Jacques Paquin, La Gazette de la Mauricie, Trois-Rivières, septembre – octobre 2018

Trois-Rivières ville de poésie? La réponse parait simple. En cette période qui précède la tenue du Festival international de la poésie de Trois-Rivières (FIPTR), les lieux publics sont habités par la fièvre qui s’empare de la ville, pour le plus grand plaisir des adeptes de poésie.

Le FIPTR est devenu l’une des marques de prestige de Trois-Rivières, mais si on remonte un peu dans le temps, on constate que la poésie a toujours fait partie de la culture en Mauricie. Cet intérêt pour cette forme d’écriture, souvent perçue comme peu accessible, a débuté avec l’embauche à l’UQTR du poète Gatien Lapointe à titre d’animateur d’ateliers d’écriture.  Il a formé de jeunes écrivains et leur a permis de publier leurs œuvres en fondant avec eux, en 1971, la maison d’édition Les Écrits des Forges.  Cette appellation qui l’inscrit dans le patrimoine de la Maurice, renvoie aux Forges-du-Saint-Maurice, première entreprise sidérurgique en Amérique.

La poésie était donc liée dès le départ à une forte appartenance régionale. Au fil des années, le catalogue des Forges va multiplier les coéditons internationales pour s’ouvrir à la poésie du monde entier. Mais pour Gaston Bellemare, l’un des étudiants de Lapointe, ce n’était pas suffisant. Devenu administrateur des Écrits des Forges à la mort du fondateur, Gaston Bellemare s’est efforcé à donner une plus grande visibilité médiatique à la poésie. Il conçoit donc un événement qui invite journalistes et libraires à accorder plus de place à la poésie.

En 1985 naît donc la première édition du Festival de la poésie avec, à titre d’invité d’honneur,  le poète et auteur-compositeur-interprète Félix Leclerc, un fils de la région (La Tuque). C’est d’ailleurs Félix Leclerc qui aurait sacré Trois-Rivières « capitale de la poésie ». Peut-être par association avec le titre de capitale mondiale du papier journal que détenait Trois-Rivières à l’époque.

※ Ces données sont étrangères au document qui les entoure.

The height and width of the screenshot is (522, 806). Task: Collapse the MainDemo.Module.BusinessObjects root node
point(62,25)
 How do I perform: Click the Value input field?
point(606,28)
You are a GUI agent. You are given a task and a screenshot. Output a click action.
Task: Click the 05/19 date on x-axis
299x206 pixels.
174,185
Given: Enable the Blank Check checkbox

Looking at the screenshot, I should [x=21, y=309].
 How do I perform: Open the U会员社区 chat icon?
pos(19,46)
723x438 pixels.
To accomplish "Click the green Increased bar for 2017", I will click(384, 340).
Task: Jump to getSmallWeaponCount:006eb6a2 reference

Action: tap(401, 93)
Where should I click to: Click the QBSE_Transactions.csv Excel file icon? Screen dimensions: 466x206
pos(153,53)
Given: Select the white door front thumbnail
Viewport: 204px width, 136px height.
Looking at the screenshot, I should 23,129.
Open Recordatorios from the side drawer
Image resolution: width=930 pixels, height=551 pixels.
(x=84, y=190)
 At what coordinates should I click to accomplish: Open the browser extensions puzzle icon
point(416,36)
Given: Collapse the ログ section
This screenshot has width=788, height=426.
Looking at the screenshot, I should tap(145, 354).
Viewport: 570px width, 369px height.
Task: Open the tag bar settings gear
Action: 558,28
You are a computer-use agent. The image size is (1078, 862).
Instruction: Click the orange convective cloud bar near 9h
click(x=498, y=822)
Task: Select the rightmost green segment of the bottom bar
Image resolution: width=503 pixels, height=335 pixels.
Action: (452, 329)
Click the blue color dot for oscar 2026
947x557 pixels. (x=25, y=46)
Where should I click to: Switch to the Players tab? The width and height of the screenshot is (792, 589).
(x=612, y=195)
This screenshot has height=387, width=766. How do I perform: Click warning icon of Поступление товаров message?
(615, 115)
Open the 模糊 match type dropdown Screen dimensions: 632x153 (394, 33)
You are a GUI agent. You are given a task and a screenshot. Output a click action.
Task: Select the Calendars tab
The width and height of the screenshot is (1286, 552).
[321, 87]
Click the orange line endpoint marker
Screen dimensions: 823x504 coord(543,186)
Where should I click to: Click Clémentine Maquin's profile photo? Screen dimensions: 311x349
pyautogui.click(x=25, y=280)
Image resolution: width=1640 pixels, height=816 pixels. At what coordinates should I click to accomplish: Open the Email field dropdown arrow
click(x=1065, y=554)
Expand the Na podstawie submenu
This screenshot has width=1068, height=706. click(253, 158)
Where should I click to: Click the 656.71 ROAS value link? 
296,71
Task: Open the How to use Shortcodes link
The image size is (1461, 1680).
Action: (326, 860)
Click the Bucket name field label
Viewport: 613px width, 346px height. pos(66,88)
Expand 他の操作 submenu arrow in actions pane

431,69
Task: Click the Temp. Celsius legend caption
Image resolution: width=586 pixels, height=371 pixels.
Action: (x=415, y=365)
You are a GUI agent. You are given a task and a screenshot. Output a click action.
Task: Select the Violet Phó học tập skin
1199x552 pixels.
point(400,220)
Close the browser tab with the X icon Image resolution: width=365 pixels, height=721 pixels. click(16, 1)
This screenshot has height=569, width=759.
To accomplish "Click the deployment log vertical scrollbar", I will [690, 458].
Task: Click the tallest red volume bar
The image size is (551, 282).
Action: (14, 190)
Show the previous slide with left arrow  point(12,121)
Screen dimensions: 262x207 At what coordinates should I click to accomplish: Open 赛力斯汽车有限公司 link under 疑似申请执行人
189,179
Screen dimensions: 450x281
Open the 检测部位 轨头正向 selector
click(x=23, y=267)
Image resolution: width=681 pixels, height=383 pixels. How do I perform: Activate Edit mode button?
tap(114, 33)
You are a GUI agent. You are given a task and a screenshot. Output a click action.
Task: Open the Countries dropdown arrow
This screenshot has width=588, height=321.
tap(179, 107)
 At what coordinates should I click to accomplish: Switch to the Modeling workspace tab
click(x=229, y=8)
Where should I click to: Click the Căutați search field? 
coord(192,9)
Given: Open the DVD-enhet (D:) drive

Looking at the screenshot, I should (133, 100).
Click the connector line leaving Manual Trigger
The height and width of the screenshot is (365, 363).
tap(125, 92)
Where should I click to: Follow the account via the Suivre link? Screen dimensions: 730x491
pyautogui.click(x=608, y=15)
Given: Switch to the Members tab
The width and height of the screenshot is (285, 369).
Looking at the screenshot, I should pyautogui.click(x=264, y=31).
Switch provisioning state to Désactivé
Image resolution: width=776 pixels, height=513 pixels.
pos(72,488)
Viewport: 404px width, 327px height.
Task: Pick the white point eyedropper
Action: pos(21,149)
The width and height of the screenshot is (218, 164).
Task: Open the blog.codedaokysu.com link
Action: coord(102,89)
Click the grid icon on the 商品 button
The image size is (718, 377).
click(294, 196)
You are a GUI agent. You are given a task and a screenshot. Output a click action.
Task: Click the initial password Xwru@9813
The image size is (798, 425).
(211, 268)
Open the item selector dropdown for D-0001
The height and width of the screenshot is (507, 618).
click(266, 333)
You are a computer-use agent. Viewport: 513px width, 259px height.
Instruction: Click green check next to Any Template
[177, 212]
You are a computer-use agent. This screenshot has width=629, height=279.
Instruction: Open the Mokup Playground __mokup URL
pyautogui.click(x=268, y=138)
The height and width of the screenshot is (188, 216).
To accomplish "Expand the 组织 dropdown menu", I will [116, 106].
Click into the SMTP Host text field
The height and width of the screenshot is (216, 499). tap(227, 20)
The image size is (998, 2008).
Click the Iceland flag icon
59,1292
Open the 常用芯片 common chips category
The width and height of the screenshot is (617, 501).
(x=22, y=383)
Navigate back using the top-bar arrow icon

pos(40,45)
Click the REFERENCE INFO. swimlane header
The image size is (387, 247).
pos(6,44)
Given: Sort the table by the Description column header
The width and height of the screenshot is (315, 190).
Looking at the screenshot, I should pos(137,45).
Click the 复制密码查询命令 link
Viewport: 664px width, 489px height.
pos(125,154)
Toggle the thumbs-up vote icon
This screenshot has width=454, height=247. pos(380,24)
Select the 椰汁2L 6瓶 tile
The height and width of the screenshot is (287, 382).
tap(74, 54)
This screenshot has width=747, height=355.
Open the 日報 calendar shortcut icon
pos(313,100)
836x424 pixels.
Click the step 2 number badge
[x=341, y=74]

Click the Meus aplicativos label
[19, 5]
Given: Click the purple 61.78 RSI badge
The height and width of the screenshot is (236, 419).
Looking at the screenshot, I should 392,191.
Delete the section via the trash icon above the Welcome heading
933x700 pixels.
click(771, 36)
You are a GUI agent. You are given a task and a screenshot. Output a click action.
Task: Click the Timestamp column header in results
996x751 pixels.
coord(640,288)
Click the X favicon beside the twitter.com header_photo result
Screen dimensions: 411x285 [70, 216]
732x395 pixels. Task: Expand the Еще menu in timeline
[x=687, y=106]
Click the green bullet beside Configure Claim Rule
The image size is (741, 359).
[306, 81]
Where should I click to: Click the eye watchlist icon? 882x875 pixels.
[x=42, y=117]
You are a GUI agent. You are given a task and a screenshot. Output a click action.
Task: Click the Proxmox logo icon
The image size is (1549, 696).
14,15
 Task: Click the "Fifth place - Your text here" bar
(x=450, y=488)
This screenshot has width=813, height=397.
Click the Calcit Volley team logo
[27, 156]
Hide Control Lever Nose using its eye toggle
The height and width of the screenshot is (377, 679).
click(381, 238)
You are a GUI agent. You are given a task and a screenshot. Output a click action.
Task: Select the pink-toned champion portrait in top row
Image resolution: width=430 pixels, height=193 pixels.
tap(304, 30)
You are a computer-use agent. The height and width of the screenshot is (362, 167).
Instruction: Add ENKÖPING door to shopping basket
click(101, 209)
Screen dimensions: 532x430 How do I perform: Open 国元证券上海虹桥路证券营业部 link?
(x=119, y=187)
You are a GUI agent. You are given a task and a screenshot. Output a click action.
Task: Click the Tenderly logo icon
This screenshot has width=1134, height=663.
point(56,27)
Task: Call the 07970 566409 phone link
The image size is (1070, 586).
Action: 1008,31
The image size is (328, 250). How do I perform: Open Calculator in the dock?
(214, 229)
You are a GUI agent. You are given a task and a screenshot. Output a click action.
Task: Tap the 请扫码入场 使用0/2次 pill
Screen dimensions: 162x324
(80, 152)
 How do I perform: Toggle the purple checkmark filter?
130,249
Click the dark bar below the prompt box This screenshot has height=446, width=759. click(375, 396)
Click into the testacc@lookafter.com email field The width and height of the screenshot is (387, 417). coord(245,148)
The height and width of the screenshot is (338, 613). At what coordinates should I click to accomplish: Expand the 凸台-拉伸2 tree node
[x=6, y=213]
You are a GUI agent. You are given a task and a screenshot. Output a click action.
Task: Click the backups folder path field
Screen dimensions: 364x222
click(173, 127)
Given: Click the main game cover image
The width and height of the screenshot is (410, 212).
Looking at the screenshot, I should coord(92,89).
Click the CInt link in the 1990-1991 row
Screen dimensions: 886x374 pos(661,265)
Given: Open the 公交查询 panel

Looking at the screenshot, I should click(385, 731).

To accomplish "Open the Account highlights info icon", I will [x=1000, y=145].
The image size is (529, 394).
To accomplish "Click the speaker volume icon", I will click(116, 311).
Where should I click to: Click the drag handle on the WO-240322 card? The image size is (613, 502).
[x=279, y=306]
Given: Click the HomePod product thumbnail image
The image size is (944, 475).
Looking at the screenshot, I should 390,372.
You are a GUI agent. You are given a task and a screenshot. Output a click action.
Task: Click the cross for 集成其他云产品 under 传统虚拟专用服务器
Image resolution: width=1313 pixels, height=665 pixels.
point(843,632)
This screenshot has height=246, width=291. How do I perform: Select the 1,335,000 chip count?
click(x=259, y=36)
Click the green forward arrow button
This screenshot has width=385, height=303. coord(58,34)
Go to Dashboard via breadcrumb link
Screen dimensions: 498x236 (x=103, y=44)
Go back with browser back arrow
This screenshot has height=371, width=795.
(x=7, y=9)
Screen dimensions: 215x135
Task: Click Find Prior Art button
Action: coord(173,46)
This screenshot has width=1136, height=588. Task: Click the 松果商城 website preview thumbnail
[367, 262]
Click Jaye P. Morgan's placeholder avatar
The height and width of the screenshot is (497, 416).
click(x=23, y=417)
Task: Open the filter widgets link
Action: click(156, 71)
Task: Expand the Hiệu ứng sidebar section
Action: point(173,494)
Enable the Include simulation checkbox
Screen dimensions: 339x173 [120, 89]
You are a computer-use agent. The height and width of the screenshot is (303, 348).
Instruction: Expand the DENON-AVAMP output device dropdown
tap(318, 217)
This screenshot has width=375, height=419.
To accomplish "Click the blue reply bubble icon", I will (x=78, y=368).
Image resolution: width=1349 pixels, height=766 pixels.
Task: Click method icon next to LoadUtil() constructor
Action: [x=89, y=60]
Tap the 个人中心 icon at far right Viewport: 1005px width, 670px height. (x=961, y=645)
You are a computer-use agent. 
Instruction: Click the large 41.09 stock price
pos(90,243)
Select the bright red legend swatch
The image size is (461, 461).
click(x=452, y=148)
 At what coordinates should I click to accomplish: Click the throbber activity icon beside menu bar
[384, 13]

Depuis, le Festival a pris une envergure internationale, faisant de celle-ci une destination touristique pour les poètes et un public toujours fidèle au rendez-vous. La lecture de poèmes est au cœur de l’événement puisqu’à chaque automne, les poètes se prêtent à une performance minimaliste, installés sobrement devant un micro dans les bars et les restos où se presse un fervent public.

En marge du FIPTR la population peut assister, depuis 2006,  au Off festival, un événement qui survient en réaction à l’institutionnalisation du FIPTR et qui met en valeur les jeunes poètes. Une initiative qui démontre que la poésie continue à susciter un engouement au-delà du fossé des générations.

Ce type d’événement amène-t-il plus de lecteurs à lire de la poésie et contribue-t-il à accroître la vente de recueils de poésie? Sans doute les concours de poésie suscitent-ils suffisamment de curiosité pour mousser la vente des recueils primés. Mais un fait demeure, pour la majorité des festivaliers et des festivalières, c’est le contact direct avec la parole poétique qui donne toute sa valeur à une expérience qui se passe dans la sphère publique, hors du livre. Comme aime le rappeler Gaston Bellemare, «Trois-Rivières n’est pas une ville de poètes, c’est une ville de poésie».